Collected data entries
+++

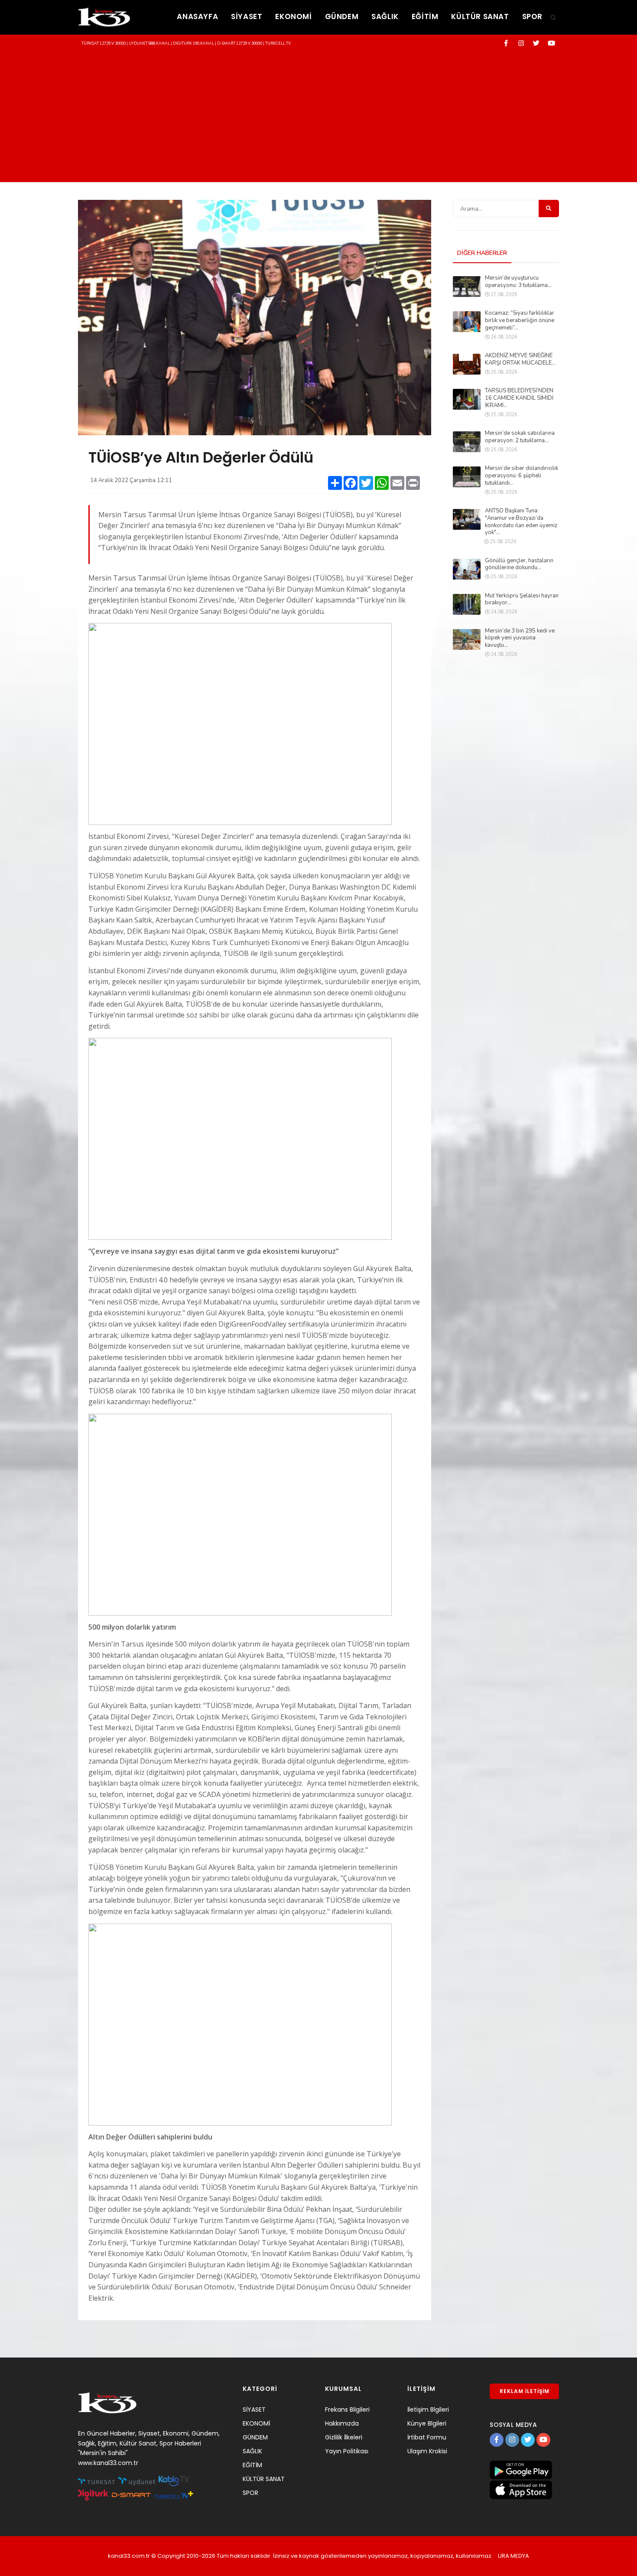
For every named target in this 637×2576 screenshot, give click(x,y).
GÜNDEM (342, 16)
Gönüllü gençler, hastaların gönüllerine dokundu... (519, 564)
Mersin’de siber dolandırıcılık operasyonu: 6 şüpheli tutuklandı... (521, 476)
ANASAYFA (197, 16)
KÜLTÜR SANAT (480, 16)
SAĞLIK (385, 16)
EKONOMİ (293, 16)
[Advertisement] (318, 117)
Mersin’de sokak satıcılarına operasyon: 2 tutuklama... (520, 437)
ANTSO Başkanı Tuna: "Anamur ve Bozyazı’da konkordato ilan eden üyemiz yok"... (521, 522)
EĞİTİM (425, 16)
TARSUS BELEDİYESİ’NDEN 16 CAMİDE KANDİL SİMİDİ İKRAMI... (519, 398)
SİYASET (246, 16)
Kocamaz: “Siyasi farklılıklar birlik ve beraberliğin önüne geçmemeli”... (519, 321)
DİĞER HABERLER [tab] (482, 253)
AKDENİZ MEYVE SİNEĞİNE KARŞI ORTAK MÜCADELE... (520, 359)
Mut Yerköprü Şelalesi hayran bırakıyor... (522, 599)
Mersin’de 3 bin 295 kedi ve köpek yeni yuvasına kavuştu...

+++

* _What the task requires_
Go through the entries above and copy every line containing "Mersin".

* _Exercise output_
Mersin’de siber dolandırıcılık operasyonu: 6 şüpheli tutuklandı... (521, 476)
Mersin’de sokak satıcılarına operasyon: 2 tutuklama... (520, 437)
Mersin’de 3 bin 295 kedi ve köpek yeni yuvasına kavuştu...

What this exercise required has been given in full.